Arantxa Sánchez, que recibió un trasplante de corazón hace casi 30 años en Córdoba: "Manuel Concha es como parte de mi familia"

Esta joven gaditana fue trasplantada en el hospital Reina Sofía en 1997 cuando tenía solo 9 años y desde entonces hace vida normal

Arantxa Sánchez, junto al doctor Manuel Concha, en una de las visitas que le ha realizado cuando viene a Córdoba a revisión.

Arantxa Sánchez, junto al doctor Manuel Concha, en una de las visitas que le ha realizado cuando viene a Córdoba a revisión. / CÓRDOBA

M.J. Raya

M.J. Raya

Arantxa Sánchez nació en El Puerto de Santa María (Cádiz) hace 38 años, pero lleva viviendo desde hace más de una década en Jaca (Huesca) donde trabaja y reside. Sin embargo, su corazón siempre estará unido a Córdoba, ya que en el hospital Reina Sofía recibió en 1997, cuando solo tenía 9 años, un trasplante cardiaco y cada seis meses acude puntual a su revisión al hospital cordobés.

Arantxa sufría una Tetralogía de Fallot, una cardiopatía congénita, motivo por el que fue derivada con apenas un mes de vida desde Cádiz a Córdoba, sometiéndose a cuatro operaciones en el Reina Sofía, pero la única solución posible era el trasplante.

Arantxa Sánchez, recién trasplantada, cuando tenía 9 años, junto a Manuel Concha, en el hospital Reina Sofía.

Arantxa Sánchez, recién trasplantada, cuando tenía 9 años, junto a Manuel Concha, en el hospital Reina Sofía. / CÓRDOBA

Recuerdos de su etapa en el hospital

«Pasaba mucho tiempo en el hospital y fui alumna del cole del Reina Sofía. Hice amistad con muchos pacientes pediátricos como yo, aunque por desgracia algunos de ellos fallecieron. Con ayuda de enfermeras y celadoras, le mandaba cartas a otra paciente operada de corazón que estaba aislada o le echaba agua con la jeringuilla a los profesionales como broma. Los médicos me dejaban muchas veces que comiera lo que me apeteciera, porque no sabían si iba a sobrevivir. De hecho, no sabían si el trasplante iba a poder ir bien porque mi estado de salud era muy delicado. Sin embargo, tras recibir el nuevo corazón mi cuerpo empezó a reponerse como si no hubiera estado nunca enfermo», relata.

Arantxa disfruta con sus perros en la playa cuando vuelve a Andalucía.

Arantxa disfruta con sus perros en la playa cuando vuelve a Andalucía. / CÓRDOBA

Agradecida al hospital Reina Sofía

«Solo tengo palabras de agradecimiento hacia tantos médicos, enfermeras y otros profesionales que, tras el trasplante, no se separaban de mí, incluso fuera de su turno de trabajo, para comprobar que mi evolución era positiva.
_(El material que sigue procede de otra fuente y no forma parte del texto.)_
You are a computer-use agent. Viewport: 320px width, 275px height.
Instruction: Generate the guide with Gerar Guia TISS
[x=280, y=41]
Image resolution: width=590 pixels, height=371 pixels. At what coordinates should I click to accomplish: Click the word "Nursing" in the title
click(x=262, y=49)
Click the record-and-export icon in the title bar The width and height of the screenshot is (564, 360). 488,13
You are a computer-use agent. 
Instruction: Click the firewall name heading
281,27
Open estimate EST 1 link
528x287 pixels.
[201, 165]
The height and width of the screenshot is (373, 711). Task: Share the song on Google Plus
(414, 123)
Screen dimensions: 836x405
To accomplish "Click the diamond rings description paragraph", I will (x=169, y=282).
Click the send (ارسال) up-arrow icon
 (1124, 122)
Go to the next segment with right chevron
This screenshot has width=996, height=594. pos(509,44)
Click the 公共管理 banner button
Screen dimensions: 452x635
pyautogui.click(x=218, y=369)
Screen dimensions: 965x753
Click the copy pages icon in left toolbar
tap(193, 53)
En especial, le tengo mucho cariño al doctor Manuel Concha, que intervino en mi trasplante y también me explicó, porque yo tenía dudas, que recibir el corazón de un donante niño, como fue mi caso, era igual que si hubiera sido de una niña, porque el corazón no tiene género y que la segunda oportunidad de vida que yo tenía había sido posible gracias a la gran generosidad de una familia", narra.

"Visito con frecuencia a Manuel Concha cuando vengo a Córdoba y para mí es como parte de mi familia», resalta Arantxa.